Bislang habe ich es immer über einen recht manuellen Weg gemacht, in dem ich 4 Keyframes gesetzt und die Lautstärke entsprechend abgesenkt habe, wie hier zu sehen:




(_Fade-In und Fade-Out mache ich natürlich, damit die Absenkung nicht so abrupt ist und sich ggf. wie eine Störung anhören würde._)

Bei vielen Stellen ist dieses Vorgehen sehr mühselig.


*Meine Frage ist*: Gibt es einen - von der Bedienung bzw. vom Workflow her - einfacheren Weg, um bestimmte kurze Stellen zu muten?

Wunschvorstellung: Man markiert den Bereich, der gemutet werden soll, und Premiere setzt durch die Lautstärke runter und sorgt für Fade-In und Fade-Out.

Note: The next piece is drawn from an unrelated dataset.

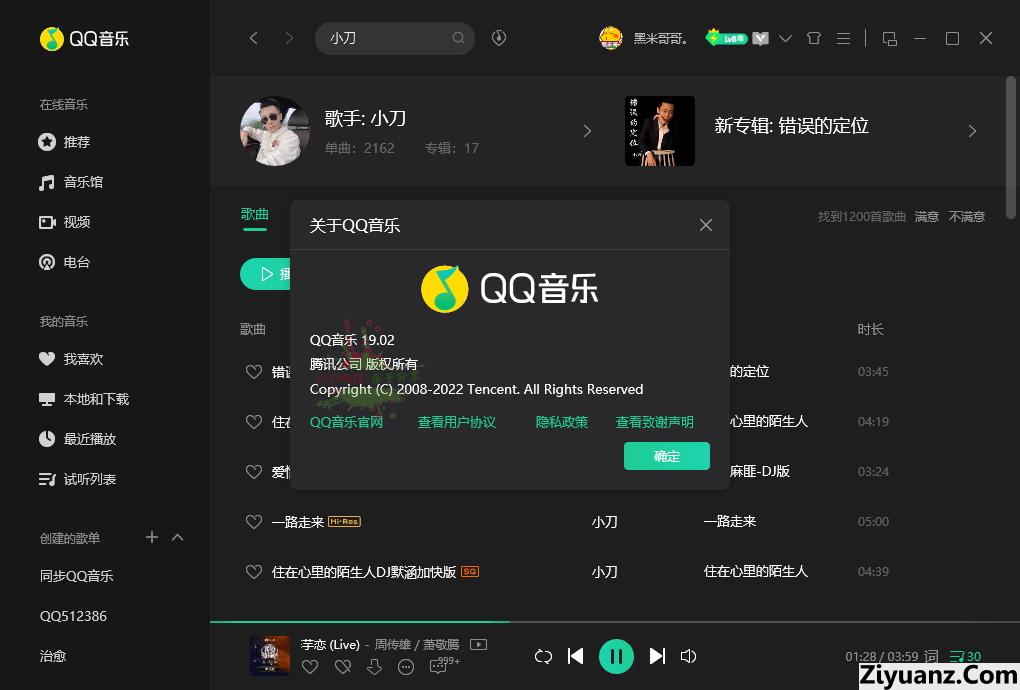Open the 隐私政策 link
Viewport: 1020px width, 690px height.
tap(561, 422)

Ich würde mich sehr freuen, wenn jemand von Euch dazu eine Idee hätte!


Vielen Dank !


----------



## Jan-Frederik Stieler (28. März 2020)

Hi,
Du kannst Effekte als Vorgabe speichern.
Dazu alle Effekte markieren die abgespeichert werden sollen und dann mit der rechten Maustaste  oder über das Fenstermenü rechts oben auf Vorgabe Speichern gehen und nun kannst Du diesen Effekt imemr wieder verwenden.

Grüße


----------



## Martin Schaefer (29. März 2020)

Du kannst auch das sogenannte *Ducking* nutzen.
Dazu duplizierst du die Audiospur, legst eine Spur z.B. als die Musikspur, die andere als Soundeffektspur.
Anschließend kannst du automatische Keyframes erzeugen, die z.B. die "Musikspur" auf Basis der Peaks in der Soundeffektspur absenkt ... alles einstellbar. Natürlich setzt du nach erfolgreichem Erstellen der Keyframes dann die Soundeffektspur auf Mute, fertig is der Karton.


----------